Rethinking SUV Normalization in PET: A Physiology-Guided Approach over the current Geometrical Approach
In PET imaging, the Standardized Uptake Value, or SUV, has long been the metric used for interpreting tracer uptake. Its appeal lies in its simplicity: it offers a normalized measure of how much tracer is retained in a region of interest, scaled to the injected dose and patient size, usually body weight, surface area, or lean mass. Yet beneath this simplicity are assumptions that can distort what SUVs reflect on tissue metabolism, disease activity, or therapeutic response.
One fundamental flaw in traditional SUV construction is the assumption that tracer distributes uniformly across the body (injected dose per body weight), or across the muscle compartments (injected dose/lean body mass). But this is rarely accurate, as tracer uptake is governed primarily by patient physiology, not geometry. It’s driven by regional blood flow, membrane transport, receptor density, and tissue-specific metabolic processes, all of which can vary dramatically across individuals and disease states. Even in individuals with identical body weight or lean body mass, the actual distribution of a tracer like FDG or DOTATATE may differ greatly due to age, inflammation, tumor burden, organ function, or treatment effects.
Additionally, conventional SUV normalization methods use population-derived formulas to “estimate” lean body mass ignoring that actual muscle mass and fat distribution can vary significantly, especially in patients with cancer, cachexia, obesity, or sarcopenia.
What’s missing here is a data-driven understanding of how the injected tracer truly distributes within each individual. That’s where modern automated whole-body segmentation platforms, such as DAFS, capable of highly accurate and reliable automated segmentation of the entire body CT scan, offer a new opportunity for quantitative data-driven normalization of PET measurements.
Rather than normalizing tracer values based on geometrical assumptions, we can instead calculate a patient-specific model of where the tracer is distributing, as a function of space, and time, driven by variations in tracer movement across the body. By segmenting all organs and tissues where the tracer is physiologically expected to accumulate, such as the brain, heart, lungs, liver, spleen, skeletal muscle, bone, and tumors, and excluding regions that are primarily excretory or passive conduits, like the bladder, bowel, and large blood vessels, we can define a relative tracer distribution volume: the fraction of the body that is actively participating in tracer metabolism.
This individualized distribution model can then be used to normalize tracer uptake based on actual physiology, not just body geometry. It accounts for how much of the body’s tissue mass is truly engaged in the tracer’s pharmacokinetics, a value that can differ between patients of the same weight, or even in the same patient over time, before and after treatment. By incorporating dynamic PET data, this normalization model can also evolve with time during a scan, capturing how tracer distribution patterns change at early versus late imaging frames of acquisition where in the early frames, uptake is dominated by perfusion-heavy organs (heart, lung) whereas in the late frames, uptake reflects metabolic trapping (muscle, tumor, marrow).
Furthermore, acknowledging, for example, that the liver consistently retains more FDG than skeletal muscle, or that bone marrow may become more active after chemotherapy, this approach can incorporate weighting based on average metabolic activity. These physiological weighting factors, derived from reference cohorts or population data, allow the normalization framework to reflect not just the shape of the body, but also its metabolic architecture.
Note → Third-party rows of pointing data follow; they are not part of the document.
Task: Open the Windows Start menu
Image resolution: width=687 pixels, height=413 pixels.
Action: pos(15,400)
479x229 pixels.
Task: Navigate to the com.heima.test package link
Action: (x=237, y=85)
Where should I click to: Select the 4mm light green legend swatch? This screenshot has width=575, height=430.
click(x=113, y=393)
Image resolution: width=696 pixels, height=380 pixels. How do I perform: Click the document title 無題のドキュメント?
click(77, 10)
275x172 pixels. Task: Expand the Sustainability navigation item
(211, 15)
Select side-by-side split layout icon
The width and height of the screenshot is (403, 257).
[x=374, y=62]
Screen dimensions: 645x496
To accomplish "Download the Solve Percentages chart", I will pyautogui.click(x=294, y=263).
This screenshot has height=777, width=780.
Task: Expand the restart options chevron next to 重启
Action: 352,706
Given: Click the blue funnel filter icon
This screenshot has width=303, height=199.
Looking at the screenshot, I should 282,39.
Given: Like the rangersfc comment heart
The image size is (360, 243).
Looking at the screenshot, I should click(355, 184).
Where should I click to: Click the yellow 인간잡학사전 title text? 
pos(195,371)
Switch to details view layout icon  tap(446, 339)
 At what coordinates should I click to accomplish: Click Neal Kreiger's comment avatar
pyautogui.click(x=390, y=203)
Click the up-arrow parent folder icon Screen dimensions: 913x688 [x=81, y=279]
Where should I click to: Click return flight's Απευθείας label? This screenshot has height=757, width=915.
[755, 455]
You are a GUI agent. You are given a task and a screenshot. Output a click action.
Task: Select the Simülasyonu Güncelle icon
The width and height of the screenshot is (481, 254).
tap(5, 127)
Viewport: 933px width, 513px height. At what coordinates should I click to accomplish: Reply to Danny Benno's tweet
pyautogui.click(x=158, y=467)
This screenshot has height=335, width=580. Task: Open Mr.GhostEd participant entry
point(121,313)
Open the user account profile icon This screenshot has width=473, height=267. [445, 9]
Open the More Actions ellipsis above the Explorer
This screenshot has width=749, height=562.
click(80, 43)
The impact of this refined normalization could be potentially significant. It allows more reliable comparison of PET scans across individuals, particularly in clinical trials or multi-center studies. It also enhances longitudinal consistency, enabling more accurate assessment of response to therapy over time. Most importantly, it grounds PET quantification in actual biology, improving diagnostic accuracy and reducing misleading variability introduced by geometrical body metrics.
By moving SUV normalization from an era of approximation based on geometry and body weight/size into one incorporating physiology extracted from data, this may open the door to more meaningful interpretations of PET data, and, ultimately, to a more accurate, quantitative and personalized applications of nuclear imaging in clinical workflows.